Todo esto viene a que ayer, de modo automático, me sumé a la indignación y a la burla por la concesión de un premio a un hacedor de frases de autoayuda. Bien es verdad que, como he tardado unos días en redactar esta entrada, la cosa ha dejado de ser trending topic en mi cabeza y su importancia se ha diluido, por lo que escribo esto sin demasiado ardor, todo sea dicho. Creo que era mi amiga Elena la que decía que había leído cosas mejores que salían en las galletitas o en los sobres de azúcar. La concesión de ese premio obedece a una tendencia actual. En los últimos tiempos se ha creado un nicho editorial importante que da cobijo a poetas jóvenes de, dicen, fresca, ligera y, en opinión de muchos, prosaica factura. Y que posibilita suculentos dividendos a las editoriales. Puede que su existencia cubra también una necesidad social; al fin y al cabo,las novelas de Estefanía o de Corin Tellado han tenido unos índices de lectura en absoluto despreciables.

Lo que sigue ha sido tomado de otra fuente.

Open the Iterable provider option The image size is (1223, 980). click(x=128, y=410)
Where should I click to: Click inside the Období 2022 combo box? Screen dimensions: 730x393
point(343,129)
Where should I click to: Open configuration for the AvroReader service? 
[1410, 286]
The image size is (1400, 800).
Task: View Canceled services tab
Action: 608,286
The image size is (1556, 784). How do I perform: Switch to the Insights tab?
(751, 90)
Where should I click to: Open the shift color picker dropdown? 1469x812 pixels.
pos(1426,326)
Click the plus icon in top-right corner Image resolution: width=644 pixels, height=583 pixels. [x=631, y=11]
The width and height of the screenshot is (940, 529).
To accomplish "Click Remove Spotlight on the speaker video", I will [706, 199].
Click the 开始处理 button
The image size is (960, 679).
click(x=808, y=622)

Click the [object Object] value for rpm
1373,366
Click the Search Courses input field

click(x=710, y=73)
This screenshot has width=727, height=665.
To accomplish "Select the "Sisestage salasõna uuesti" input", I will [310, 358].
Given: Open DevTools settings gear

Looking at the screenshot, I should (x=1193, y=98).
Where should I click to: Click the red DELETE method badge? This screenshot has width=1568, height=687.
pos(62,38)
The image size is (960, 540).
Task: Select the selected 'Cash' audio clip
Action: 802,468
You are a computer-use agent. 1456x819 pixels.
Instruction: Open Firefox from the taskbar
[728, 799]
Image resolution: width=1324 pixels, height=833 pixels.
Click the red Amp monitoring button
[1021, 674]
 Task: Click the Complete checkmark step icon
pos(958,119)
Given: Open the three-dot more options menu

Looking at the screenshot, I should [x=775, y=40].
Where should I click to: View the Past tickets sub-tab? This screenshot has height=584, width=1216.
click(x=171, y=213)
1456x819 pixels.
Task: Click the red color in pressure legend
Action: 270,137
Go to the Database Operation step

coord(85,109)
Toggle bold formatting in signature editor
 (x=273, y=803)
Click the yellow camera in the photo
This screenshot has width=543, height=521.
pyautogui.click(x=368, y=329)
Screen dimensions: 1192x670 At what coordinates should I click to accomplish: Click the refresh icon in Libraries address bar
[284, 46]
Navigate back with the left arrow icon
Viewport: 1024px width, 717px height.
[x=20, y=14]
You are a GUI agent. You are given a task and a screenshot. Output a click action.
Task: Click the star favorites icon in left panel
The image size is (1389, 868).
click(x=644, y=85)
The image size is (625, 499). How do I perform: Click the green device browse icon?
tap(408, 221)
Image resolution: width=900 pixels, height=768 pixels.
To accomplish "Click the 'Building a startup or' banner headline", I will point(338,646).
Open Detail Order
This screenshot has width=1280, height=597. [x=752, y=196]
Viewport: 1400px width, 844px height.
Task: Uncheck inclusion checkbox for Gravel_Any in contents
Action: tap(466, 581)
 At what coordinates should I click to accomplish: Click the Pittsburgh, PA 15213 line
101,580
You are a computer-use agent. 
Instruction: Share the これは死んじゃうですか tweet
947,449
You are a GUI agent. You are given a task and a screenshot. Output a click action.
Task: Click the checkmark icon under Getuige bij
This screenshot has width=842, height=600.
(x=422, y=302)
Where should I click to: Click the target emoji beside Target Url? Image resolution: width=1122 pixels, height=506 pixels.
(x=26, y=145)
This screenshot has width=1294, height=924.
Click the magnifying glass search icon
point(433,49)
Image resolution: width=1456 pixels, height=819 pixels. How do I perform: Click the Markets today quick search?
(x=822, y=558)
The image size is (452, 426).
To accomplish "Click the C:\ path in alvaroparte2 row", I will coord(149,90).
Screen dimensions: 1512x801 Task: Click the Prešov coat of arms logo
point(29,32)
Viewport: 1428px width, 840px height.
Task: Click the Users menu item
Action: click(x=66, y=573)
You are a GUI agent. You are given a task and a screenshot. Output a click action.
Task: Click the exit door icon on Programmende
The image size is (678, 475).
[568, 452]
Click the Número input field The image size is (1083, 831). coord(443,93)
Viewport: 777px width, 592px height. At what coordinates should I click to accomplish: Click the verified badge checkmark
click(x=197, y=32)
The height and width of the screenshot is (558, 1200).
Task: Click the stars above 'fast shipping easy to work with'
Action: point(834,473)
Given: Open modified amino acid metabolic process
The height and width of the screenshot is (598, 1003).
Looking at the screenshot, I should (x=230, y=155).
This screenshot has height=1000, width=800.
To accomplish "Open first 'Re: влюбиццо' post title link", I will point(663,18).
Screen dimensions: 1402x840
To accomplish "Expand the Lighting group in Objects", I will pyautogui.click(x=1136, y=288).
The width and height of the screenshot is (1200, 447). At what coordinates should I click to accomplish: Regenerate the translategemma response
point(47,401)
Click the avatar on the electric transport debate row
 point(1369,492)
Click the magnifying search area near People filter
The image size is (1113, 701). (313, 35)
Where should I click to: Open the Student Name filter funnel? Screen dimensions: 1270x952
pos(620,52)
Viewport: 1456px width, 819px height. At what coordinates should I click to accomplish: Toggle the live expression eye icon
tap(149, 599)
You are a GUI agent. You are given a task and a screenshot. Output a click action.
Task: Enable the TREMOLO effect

Personalmente la poesía del premiado me parece infumable. Pero no se puede negar que él tiene muchos followers, que le llenan de megusta las ardientes redes y retuitean sus textos con entusiasmo exponencial. Tiene de antemano asegurado un nutrido grupo de lectores. Y eso, ahora, lo queramos o no, es un valor. Y, sobre todo, asegura la inversión de la editorial. Se podría intentar hacer un estudio más riguroso, de tipo sicológico o sociológico, sobre las razones de su éxito. Ciertamente su manera de juntar palabras termina generando productos fácilmente digeribles y de una aparente profundidad que no exige demasiados quebraderos de cabeza. Entretiene. Dice cosas bonitas. Con lo feas que están las cosas y el poco tiempo que tenemos, estamos necesitados de consuelo rápido. Además, nadie ha conseguido dar aún la última palabra sobre lo que es poesía. La editorial que concede el premio es una entidad privada y emplea su dinero en y con quien considera oportuno. Por mal que le parezca a mi triste entendimiento ya desalentado y viejuno, a nivel ético son, desde mi punto de vista, mucho más cuestionables todos los chanchullos que se hacen, en el ámbito de la concesión de premios también, con el dinero público. Y muchos de esos hilos están movidos por poetas con el sillón asegurado e incuestionado en el olimpo de los vates. A todos nos vienen a la cabeza ejemplos. No creo además que se trate de un fenómeno nuevo (lo que no justifica ni su existencia ni la deseabilidad). Lo que quizá hoy diferencia a nuestros tiempos de los de las anécdotas de arriba es cómo ha cambiado el modo de hacer publicidad. Quizá lo único que ayer estábamos haciendo tan indignados, compartiendo esos productos premiados como poéticos, era sumarnos a la campaña de marketing.